Saturday, 28 April 2007

The Man Date



Why do straight men have so much trouble spending time together?

Today’s Sydney Morning Herald ‘Good Weekend’ explores 'The Man Date', based on the New York Times article from earlier this month. (click here for the full NYT article) It seems that 90% of the sober male population has difficulty socialising amongst themselves if it doesn’t involve some kind of business or sport. Going one-on-one with a man for a meal, a walk in the park, to see some art or cinema is fraught with stress.

The concern about being perceived as gay is one of the major complications of socializing one on one, many straight men acknowledge.

Women can do it together without a second thought, and gay guys do it all the time, in fact gay men can ‘man date’ with men AND with women, interacting one on one about things that matter, or things that don’t – just spending time together. And that’s where the straight men lose out again – any date they have with a woman almost always has more than just friendship in mind (ask any woman – that’s why gay men are so popular with women), and their dates with men seem just too riddled with restrictions and embarrassments.

Cooking for a friend at home violates the man date comfort zone for almost everyone, with a possible exemption for grilling or deep-frying. "The grilling thing would take away the majority of the stigma because there is a masculine overtone to the grill," Mr. Discher said.

It’s scary. Another reason that I’m glad I’m gay!

I personally find the interaction I have one on one with my male and female friends some of the most rewarding times I can spend, and I very much look forward to them. I guess I don’t have to worry about people thinking that I’m gay, nor that I’m trying to seduce the women.
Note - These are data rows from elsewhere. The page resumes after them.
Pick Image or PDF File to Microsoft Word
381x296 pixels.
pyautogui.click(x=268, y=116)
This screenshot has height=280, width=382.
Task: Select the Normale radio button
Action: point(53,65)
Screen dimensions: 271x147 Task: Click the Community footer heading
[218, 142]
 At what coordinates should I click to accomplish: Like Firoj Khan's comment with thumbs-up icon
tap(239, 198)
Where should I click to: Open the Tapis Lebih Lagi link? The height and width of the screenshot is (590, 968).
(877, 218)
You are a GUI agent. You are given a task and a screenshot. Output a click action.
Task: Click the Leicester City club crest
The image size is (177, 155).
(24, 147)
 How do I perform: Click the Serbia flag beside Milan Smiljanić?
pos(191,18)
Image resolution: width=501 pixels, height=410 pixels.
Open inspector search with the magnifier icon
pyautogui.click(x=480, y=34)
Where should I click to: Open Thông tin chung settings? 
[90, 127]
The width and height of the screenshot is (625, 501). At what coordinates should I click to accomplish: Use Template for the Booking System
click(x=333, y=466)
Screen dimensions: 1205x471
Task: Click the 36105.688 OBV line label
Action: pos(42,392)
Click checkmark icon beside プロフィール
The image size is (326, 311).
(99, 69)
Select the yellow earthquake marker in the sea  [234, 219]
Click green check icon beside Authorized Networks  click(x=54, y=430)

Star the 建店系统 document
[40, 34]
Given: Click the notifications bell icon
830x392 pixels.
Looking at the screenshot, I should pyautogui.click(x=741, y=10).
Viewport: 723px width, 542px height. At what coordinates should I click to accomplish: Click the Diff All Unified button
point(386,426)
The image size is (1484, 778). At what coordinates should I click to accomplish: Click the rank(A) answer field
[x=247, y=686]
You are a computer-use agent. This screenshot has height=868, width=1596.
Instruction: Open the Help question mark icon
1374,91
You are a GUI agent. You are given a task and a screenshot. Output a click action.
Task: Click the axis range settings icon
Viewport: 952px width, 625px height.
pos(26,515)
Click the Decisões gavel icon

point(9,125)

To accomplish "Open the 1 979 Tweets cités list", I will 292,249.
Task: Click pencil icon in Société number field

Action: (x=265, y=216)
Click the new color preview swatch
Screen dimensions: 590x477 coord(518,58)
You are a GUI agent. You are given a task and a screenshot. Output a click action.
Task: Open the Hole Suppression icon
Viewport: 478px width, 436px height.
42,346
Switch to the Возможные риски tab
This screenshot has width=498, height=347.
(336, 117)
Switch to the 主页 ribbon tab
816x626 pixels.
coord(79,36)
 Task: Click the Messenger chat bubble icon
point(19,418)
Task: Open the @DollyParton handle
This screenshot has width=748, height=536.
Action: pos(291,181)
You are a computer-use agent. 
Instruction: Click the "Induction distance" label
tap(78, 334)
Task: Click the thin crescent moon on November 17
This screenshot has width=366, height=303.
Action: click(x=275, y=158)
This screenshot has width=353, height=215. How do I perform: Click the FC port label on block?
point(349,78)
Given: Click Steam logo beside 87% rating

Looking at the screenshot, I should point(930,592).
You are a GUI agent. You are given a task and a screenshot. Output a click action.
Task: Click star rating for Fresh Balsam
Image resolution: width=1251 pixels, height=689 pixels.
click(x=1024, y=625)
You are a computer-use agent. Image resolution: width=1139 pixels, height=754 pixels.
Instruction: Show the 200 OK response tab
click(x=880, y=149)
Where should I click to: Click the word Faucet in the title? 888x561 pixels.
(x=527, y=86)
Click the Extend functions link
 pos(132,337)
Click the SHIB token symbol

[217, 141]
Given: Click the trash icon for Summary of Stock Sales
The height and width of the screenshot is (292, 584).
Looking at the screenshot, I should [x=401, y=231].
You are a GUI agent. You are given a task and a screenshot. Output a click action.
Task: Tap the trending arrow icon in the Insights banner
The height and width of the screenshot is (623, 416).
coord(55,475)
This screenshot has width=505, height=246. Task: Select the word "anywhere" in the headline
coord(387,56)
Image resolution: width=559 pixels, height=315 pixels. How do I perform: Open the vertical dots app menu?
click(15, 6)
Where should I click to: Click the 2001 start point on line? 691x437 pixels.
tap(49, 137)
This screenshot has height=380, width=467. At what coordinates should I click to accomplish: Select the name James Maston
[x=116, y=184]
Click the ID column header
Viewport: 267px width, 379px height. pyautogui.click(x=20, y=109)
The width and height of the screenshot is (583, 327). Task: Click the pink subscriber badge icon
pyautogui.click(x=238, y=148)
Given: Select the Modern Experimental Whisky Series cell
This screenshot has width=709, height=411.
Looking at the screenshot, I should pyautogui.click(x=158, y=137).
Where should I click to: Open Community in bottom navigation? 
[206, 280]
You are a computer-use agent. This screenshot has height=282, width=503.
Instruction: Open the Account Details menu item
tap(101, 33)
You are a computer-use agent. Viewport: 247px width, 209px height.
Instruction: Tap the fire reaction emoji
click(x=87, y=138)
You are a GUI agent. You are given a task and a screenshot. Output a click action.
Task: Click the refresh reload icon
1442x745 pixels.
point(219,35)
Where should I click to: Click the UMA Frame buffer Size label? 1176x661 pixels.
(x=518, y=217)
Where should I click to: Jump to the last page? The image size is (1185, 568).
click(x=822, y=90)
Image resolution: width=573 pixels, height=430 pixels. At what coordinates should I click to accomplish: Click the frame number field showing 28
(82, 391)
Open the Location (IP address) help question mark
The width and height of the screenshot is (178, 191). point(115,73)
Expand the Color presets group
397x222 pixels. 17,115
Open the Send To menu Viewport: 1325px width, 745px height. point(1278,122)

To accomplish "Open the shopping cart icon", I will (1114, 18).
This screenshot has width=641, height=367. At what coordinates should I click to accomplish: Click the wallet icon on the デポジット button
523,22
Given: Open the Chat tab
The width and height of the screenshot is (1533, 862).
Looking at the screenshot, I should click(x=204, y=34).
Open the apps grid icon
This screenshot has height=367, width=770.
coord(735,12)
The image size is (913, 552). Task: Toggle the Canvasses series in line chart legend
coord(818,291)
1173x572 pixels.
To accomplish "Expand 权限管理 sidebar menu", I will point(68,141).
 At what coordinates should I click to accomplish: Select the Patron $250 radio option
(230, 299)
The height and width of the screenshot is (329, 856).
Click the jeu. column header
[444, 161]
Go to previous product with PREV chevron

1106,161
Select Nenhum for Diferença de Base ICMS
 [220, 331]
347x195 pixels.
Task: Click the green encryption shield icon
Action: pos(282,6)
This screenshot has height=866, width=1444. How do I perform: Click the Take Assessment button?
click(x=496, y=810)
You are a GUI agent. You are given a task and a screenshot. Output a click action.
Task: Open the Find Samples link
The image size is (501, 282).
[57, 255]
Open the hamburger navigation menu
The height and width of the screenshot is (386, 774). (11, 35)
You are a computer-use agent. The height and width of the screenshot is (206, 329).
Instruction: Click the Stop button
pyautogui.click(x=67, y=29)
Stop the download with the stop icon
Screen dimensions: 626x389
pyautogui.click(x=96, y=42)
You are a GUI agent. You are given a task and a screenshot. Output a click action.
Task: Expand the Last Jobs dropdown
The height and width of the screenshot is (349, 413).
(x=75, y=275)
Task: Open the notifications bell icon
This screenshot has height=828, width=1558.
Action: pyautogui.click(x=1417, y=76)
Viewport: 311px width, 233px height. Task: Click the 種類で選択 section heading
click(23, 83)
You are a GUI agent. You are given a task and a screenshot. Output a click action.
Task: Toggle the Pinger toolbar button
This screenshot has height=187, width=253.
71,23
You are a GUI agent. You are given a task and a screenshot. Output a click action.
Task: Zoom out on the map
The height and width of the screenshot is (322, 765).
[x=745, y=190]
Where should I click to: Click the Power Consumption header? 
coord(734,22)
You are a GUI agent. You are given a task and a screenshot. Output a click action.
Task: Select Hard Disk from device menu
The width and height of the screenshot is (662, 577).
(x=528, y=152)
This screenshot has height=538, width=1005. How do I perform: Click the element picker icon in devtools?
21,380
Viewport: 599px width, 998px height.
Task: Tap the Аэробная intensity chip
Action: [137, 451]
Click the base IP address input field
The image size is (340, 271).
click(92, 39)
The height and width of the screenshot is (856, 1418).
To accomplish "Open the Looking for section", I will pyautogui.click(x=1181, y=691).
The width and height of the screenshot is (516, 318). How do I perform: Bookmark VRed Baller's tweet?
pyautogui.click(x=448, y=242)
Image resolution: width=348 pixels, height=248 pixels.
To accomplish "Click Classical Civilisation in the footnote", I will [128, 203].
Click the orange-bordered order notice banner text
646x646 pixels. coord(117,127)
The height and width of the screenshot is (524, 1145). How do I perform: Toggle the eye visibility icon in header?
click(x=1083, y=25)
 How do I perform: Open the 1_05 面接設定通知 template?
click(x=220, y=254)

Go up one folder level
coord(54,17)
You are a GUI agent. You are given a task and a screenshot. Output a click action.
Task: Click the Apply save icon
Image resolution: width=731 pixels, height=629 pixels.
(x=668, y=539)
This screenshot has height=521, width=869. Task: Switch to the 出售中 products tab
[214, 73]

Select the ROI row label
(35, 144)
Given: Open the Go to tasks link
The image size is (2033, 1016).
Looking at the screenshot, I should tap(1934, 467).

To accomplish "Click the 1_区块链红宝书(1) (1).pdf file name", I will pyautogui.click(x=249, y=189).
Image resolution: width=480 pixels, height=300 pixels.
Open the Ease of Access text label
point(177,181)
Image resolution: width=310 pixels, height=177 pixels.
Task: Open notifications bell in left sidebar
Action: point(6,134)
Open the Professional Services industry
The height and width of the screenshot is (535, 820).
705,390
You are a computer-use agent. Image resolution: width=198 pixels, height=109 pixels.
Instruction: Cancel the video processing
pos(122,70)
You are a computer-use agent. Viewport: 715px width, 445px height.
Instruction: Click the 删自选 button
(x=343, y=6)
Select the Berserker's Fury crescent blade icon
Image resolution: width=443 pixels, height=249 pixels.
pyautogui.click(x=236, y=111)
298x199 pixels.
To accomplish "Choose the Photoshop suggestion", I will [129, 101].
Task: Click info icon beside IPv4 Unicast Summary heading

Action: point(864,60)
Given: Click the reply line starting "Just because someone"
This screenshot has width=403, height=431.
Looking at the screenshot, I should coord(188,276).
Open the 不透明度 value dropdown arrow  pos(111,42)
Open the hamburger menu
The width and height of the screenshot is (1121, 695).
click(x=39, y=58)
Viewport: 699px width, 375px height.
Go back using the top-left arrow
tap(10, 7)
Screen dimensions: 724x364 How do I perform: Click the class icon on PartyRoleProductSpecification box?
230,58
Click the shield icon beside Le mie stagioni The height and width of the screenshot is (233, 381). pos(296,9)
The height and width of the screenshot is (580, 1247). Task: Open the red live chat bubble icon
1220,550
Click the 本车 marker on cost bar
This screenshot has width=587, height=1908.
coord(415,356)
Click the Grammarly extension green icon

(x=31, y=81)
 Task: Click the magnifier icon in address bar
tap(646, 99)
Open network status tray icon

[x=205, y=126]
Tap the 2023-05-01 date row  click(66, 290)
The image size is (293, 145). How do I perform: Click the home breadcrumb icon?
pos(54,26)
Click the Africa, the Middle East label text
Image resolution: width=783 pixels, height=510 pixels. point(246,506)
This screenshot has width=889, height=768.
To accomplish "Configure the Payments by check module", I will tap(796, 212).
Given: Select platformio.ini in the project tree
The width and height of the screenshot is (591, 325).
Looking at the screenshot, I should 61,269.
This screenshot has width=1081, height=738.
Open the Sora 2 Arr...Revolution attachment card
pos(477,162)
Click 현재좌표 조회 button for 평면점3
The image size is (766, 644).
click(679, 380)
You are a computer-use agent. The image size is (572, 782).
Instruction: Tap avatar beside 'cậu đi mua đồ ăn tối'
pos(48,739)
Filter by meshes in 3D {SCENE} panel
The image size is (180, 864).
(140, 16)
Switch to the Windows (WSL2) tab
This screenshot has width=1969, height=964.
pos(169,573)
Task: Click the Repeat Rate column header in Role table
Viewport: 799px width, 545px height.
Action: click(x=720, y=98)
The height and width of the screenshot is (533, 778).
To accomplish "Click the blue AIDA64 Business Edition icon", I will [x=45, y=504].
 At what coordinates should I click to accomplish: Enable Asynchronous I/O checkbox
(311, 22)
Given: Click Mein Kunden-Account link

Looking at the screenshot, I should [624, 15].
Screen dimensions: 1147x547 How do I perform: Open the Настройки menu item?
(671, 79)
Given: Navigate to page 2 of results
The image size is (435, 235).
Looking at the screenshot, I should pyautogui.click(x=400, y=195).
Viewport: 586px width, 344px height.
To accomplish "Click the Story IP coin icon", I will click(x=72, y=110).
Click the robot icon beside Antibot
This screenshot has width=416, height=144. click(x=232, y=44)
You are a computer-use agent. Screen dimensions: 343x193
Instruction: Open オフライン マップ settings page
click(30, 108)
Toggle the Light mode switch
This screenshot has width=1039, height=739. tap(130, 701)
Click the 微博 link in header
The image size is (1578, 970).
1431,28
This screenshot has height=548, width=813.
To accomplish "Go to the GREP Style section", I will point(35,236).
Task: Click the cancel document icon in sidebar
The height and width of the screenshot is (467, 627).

It engenders a relaxed and more open environment in which anything can and will be discussed, barriers broken, taboos challenged...

Maybe we should all invite a straight male friend for a one on one dinner and introduce them to a whole other world…

2 comments:

Philip said...

Whilst I understand all the tensions mentioned in the article, I don't think that being gay necessarily means that you can escape them. I have a number of straight male friends, and I can remember when they didn't know that I was gay, the awkwardness about meeting up one on one. However, if a straight man feels vulnerable to suggestions of homosexuality, these fears are not going to be allayed on a date with an openly gay man. So, I've noticed that these days, when I do meet them, it does tend to be in group settings, usually including their partners as well. Of course, it could just be that they're more busy now with wives, babies and so on, but it certainly is much more difficult to arrange any sort of get together.

As a single gay man, meeting other gay men one on one carries it's own set of problems, particularly if the goal is to establish some sort of friendship. Oftentimes one of the parties harbours a desire that it become something more, either consciously or not. I've started out a number of such friendships, only to discover after a few meetings that the other party thought it was a slow courtship. At this point an expressed desire to just be friends is usually heard purely as rejection as it's such a popular euphemism for terminating romantic relationships.

The only truly uncomplicated friendships are those between a gay man and a straight woman, unless the gay man in question used to sleep with the straight woman before he discovered boys, but that's another story.

Trevor said...

I was wondering if anyone would bring this up. Certainly the gay man meeting a gay man, especially but not exclusively when both are single, often brings a set of stresses and uncertainties as you described. But I guess where there are new people you are meeting this is certainly more the case. Despite this I have found one on one contact with my friends who are gay finds much less inhibition about any topic of conversation and so discussion is more frank, open, and subsequently more rewarding - but maybe that's just me.